Important Update: Ensure you turn off hibernation and sleep modes before running this program. If it enters these modes while the program is running, you may find your computer is unbootable. Most other tools of this nature run in DOS mode where sleep or hibernate is not a feature, hence not a problem.
Partition Manager has a commercial version available for people who would like a few extra features, but the home version is free and does everything reported in this article. Grab your copy from Partition-Tool.
Linux has a lot to offer. There are a huge range of programs for the KDE desktop that are nicer than their Windows counterparts. There are also a tonne of tiny utilities that perform specialist tasks.
The Windows KDE project will let you run programs written for KDE on your Windows Desktop. Once all of the libraries and files are installed, you can run the programs as if they were designed for Windows. There is no virtual computer or emulator you need to load up.
The installer is very simple to use. You can select what you want the installer to download and install. The Windows KDE project comes with a wide range of games and utilities that will get you started. The Amarok music player was a highlight for me. Additional programs can be added, but you will need to compile them, or wait for updates.
The project is still fairly young and is still in alpha phase, so there may be some stability problems.
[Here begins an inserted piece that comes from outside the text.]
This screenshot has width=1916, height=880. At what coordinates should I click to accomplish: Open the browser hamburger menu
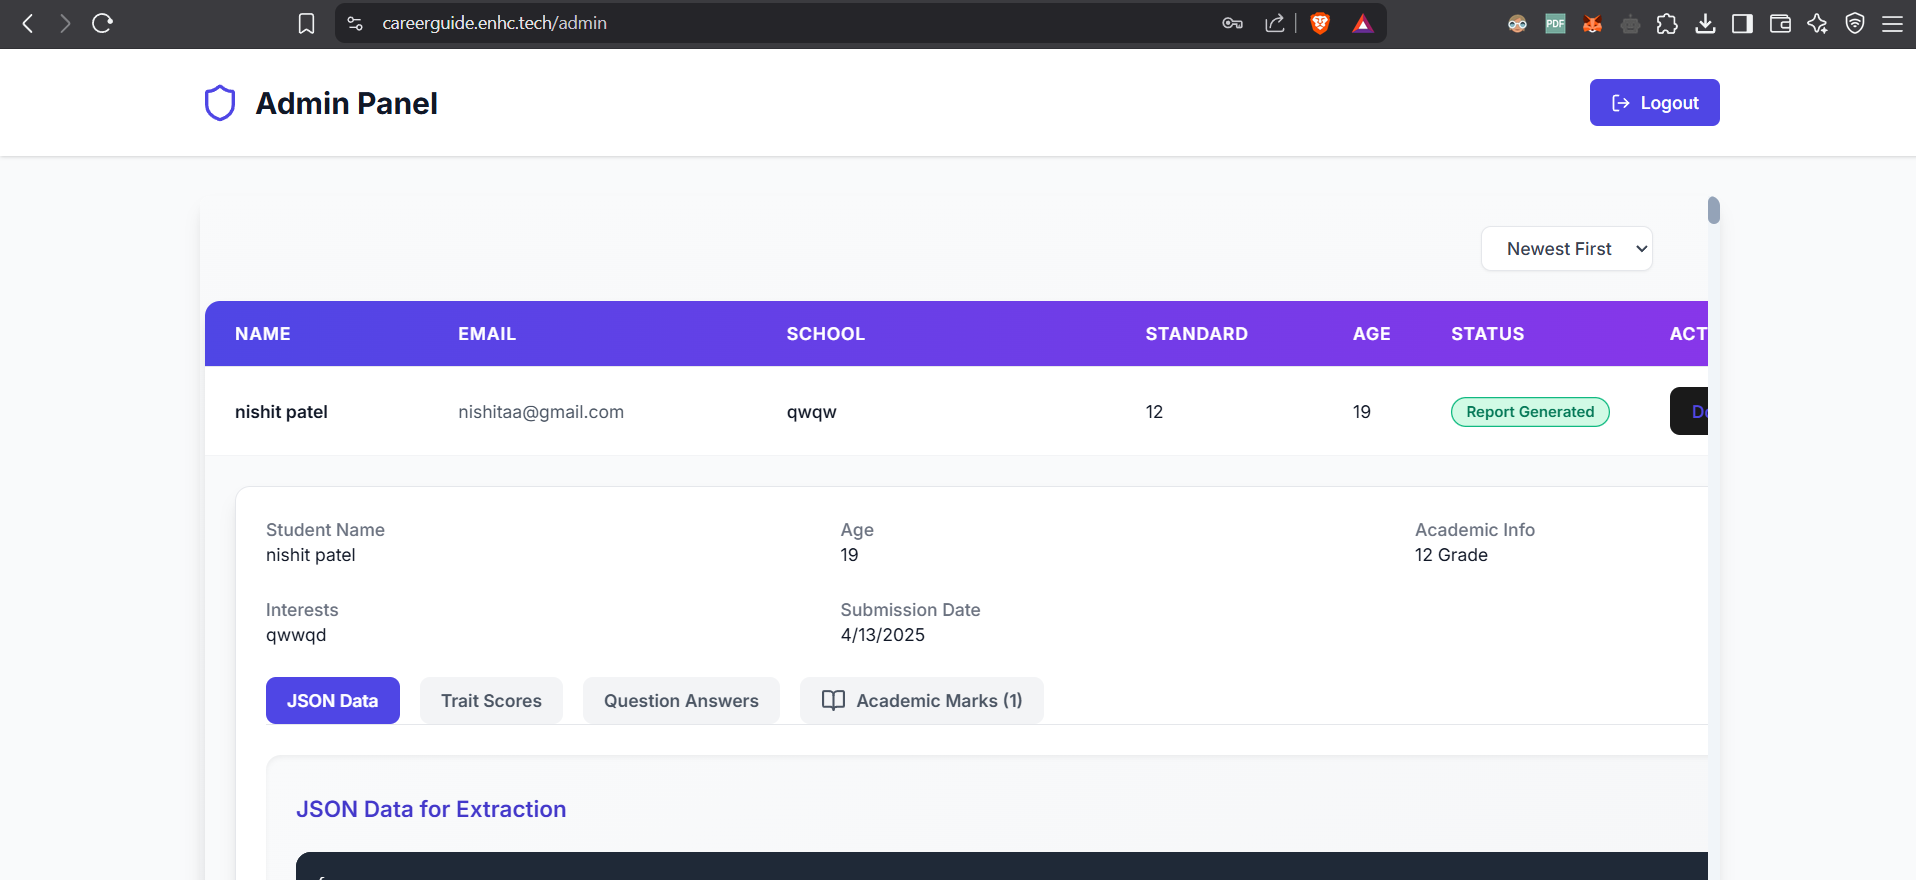click(x=1892, y=24)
I did not come across any in my playing around with it. It worked really well. This is a project that I predict will become hugely popular in the coming years.
The Windows KDE project currently works on XP, 2000, 2003, with Vista support on its way shortly.
Get your copy from the KDE on Windows website.
While Linux has come a long way, especially with the community support of Ubuntu, many tasks are still done by editing text files. These files are very sensitive to grammatical errors, requiring us to enter the data in perfectly for them to work.
The Linux community, especially the Ubuntu community has tried to make editing these files much easier by releasing a number of programs which do the editing for us. All we need to do is put the settings we want into a graphical interface.
GRUB, the standard boot loader for Ubuntu can be changed by editing a text file, which if edited incorrectly will cause Ubuntu & Windows to fail their boot up.
Download Startup manager and change the settings in it to suit your needs, all through an easy to use interface. One nice feature is the “Last used” option which will reboot the last operating system you had open, allowing for automatic updates and the like to do their thing.
Download it from the authors website. You will also find detailed installation instructions on the site. I really appreciate this application as I know the pain I have been through in past years, editing the file manually.
For added security, this program also lets you create a rescue floppy, which will save you all sorts of problems if things were to go wrong.
Ubuntu allows you to login automatically, saving you from entering your username and password each time you boot up Ubuntu. This is ideal for home situations, where security is not really as much of an issue as it may be in a workplace.
Select “Login Window”
In the “Security” tab, tick “Enable Automatic Login”
Use the pull-down menu to select which username you want to login as.